* **本文**
専門が社会学ではなく、政治学ということもあってか、学生時代は差別の問題を特に研究対象とすることはなかった。しかしアメリカに留学をしていたのがちょうどO・J・シンプソン裁判の頃で、現在と比較しても人種関係が緊張した時期だったこともあり、人種差別の問題について本格的に考えるようになった。それでも大学でアメリカ社会論やアメリカ政治論の講義を行なうまでは、差別問題を学問的に論じる難しさについて、必ずしも十分な自覚をもっていなかったというのが正直なところだ。
関西の大学で教え始めて、学生から「私は実は在日韓国人で・・・」、「私は地区出身で・・」と打ち明けられることが何度かあった。そのように告白されても、言われる前と後で彼や彼女を見る目が特に変わる訳ではない。ただアメリカの人種差別をめぐる問題について、自分の語り口が、私よりも差別の問題について、より身近に感じていて、先鋭な意識をもっているかもしれない学生たちの前でどれほど説得的なのだろうかと自問するようになった。
4月に出た好井裕明氏の『差別原論』(平凡社新書)を手に取ったのも、差別問題の専門家が一般向けに「差別」の問題をどうまとめているのか、気になったからだ。一口に差別といっても人種差別、民族差別、差別、男女差別、同性愛者に対する差別、障害者差別、ホームレス差別、高齢者差別、容貌差別などは、それぞれ様相が異なっており、「差別原論」といったタイトルで総括して論じるのに相当無理があるに違いない。しかし好井氏は、「差別はしていけない」という規範論から始めるのではなく、差別は誰もが日常的にしてしまうものであり、差別-被差別、差別をする側-される側という硬直した二分法で捉えるべきではないと強調する。二分法で捉えて、いくら「差別をやめましょう」と「啓発」しても、結局は、差別するにしろ、されるにしろ、自分ではなく、「あの人たちの問題」だとして傍観者的な立場をとる人間を増やすだけだという。そうではなく、「差別を隠し、見えにくくする知」について自覚し、「差別してしまう可能性がある」自分と向き合えと呼びかけている。
「内なる権力」を自覚せよ、というロジックは、フーコーを持ち出すまでもなく、いかにも社会学者的な説明だが、差別と被差別の二分法の袋小路は、差別の問題を考えたり、論じる時に常に感じていたので、なるほどと思った。また以前、このブログでアメリカのバラエティ番組である、サタデー・ナイト・ライブのコメディを取り上げた時も書いたが、コメディで差別ネタを扱うことでむしろ差別の無意味さを笑い飛ばす、という著者の考え方にも共感できた。しかし「差別的な日常を『あたりまえ』のように生きている私という存在の核心にある『差別的なるもの』をつくりかえるにはどうしたらよいか」(187頁)という著者自身の問い -もって回った言い方をしているが-要するに自分の中の差別意識を克服するにはどうしたらいいか?という問いへの答えが、著者が、大学で教えるのも、論文を書くのも、学生と飲みに行くのも、家事をすることも、子供の面談に行くのも、日常の営みを全て「等価」に扱っていることだ、と書いていたのには拍子抜けであった。

* **収集資料**
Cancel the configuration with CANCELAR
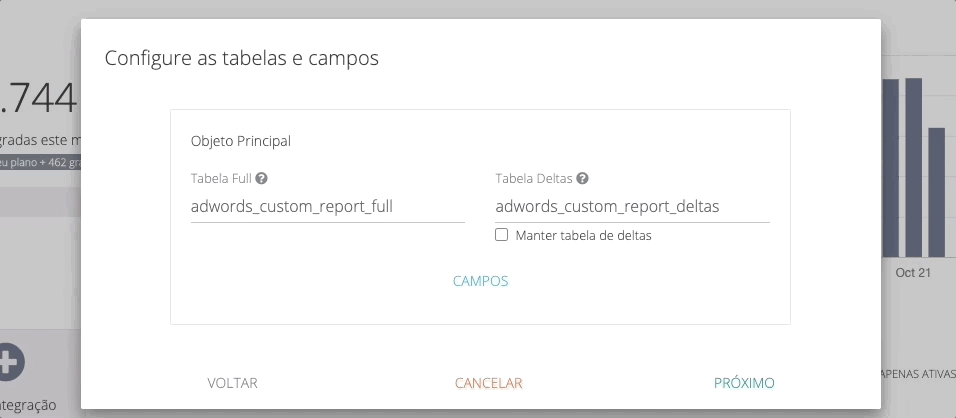The image size is (956, 418). tap(488, 383)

* **記述課題**
本文の「関西の大学で教え始めて、学生」から「うかと自問するようになった。」までをすべて、「学生」を「受講生」に変えて書き直すこと。

* **課題の解答**
関西の大学で教え始めて、受講生から「私は実は在日韓国人で・・・」、「私は地区出身で・・」と打ち明けられることが何度かあった。そのように告白されても、言われる前と後で彼や彼女を見る目が特に変わる訳ではない。ただアメリカの人種差別をめぐる問題について、自分の語り口が、私よりも差別の問題について、より身近に感じていて、先鋭な意識をもっているかもしれない受講生たちの前でどれほど説得的なのだろうかと自問するようになった。